Roloff doesn’t believe that the school board’s cyberbullying policy outweighed the need to determine clearly whether school was delivering the French education that it said it was.

“The students and their parents are being ripped off by the school’s lack of transparency and honesty,” Roloff concluded. “I’m proud of my son, who understands that sometimes you have to step outside convention for the greater good.”

Stein Day: “That’s not whistleblowing”

LBPSB chair Suanne Stein Day, who is running for reelection, Nov. 2, declined to comment specifically on Roloff’s son’s suspension.

She told The Suburban that the school board has a policy on reporting financial fraud and misconduct, but that disclosure “about the quality of education in schools and the language of instruction is not whistleblowing.”

“The school erred in not informing parents and recording on transcripts [the language of instruction],” Stein Day acknowledged. “I don’t call that whistleblowing. I call that complaining about a situation.”

She added that LBPSB can’t replace teachers who aren’t proficient in French.

“We only have a certain number of teaching staff which we can’t change and the collective agreement won’t let us fire any teachers,” Stein Day explained. “They are excellent teachers who are unable to teach in French.
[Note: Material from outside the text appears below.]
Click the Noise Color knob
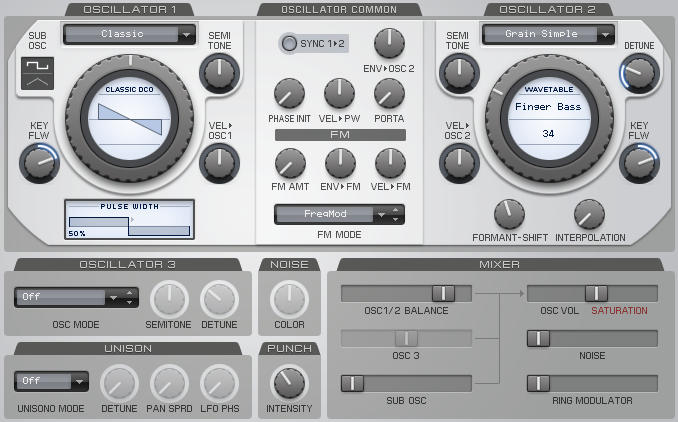The height and width of the screenshot is (422, 678). (x=289, y=298)
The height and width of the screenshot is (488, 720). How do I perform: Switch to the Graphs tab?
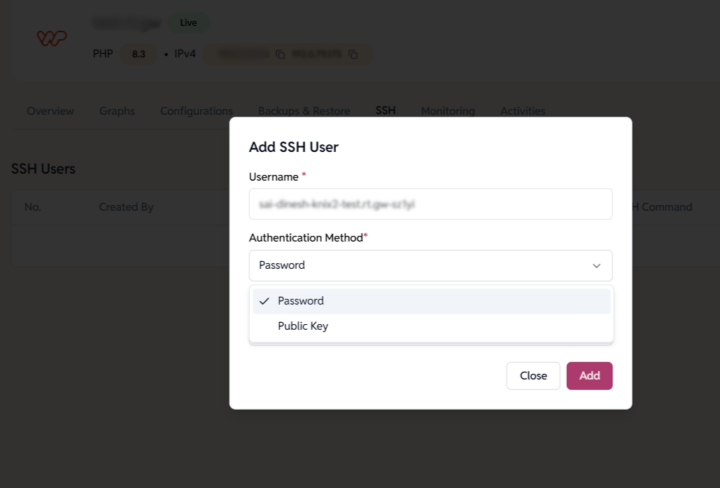[x=117, y=111]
We don’t want to fire them but, when they retire, our policy is to hire francophones or bilingual anglophones proficient in both languages so we can continually increase instruction in French.”

Stein Day’s opponent in the Nov. 2 election Angela Nolet suggested that could ask the school to rescind the suspension and called for greater transparency.

“They could ask for it to be removed from the behaviour record,” Nolet told The Suburban. “I think at the beginning of the year when the school realized that it couldn’t provide a French teacher that it should have sent out a letter advising parents.”

“Parents need to feel that they can talk to the school openly and honestly,” she added. “You feel bad when parents don’t feel that they can do so.”

“It doesn’t say much for LBPSB’s digital citizenship program,” added Chris Eustace, who is also running for chair. “The school board is not being up front with parents, and suspending a 12-year-old kid for revealing it is absurd.”

“French instruction should never have been dumbed-down in the first place,” he concluded. “That is why we’re losing hundreds of students to the French sector.”

[Note: Due to a cut-and-paste error in the original version of this report, Stein Day was misquoted as saying that LBPSB can’t replace teachers who aren’t proficient in English. This version of the report has been corrected to read that she said that LBPSB can’t replace teachers who aren’t proficient in French.]


School suspended Martin Roloff’s (right) son after he disclosed to CBC Daybreak listeners that some LBPSB French immersion classes are taught in English. LBPSB chair Suanne Stein Day (left), who is seeking re-election, said the boy was “not a whistleblower”.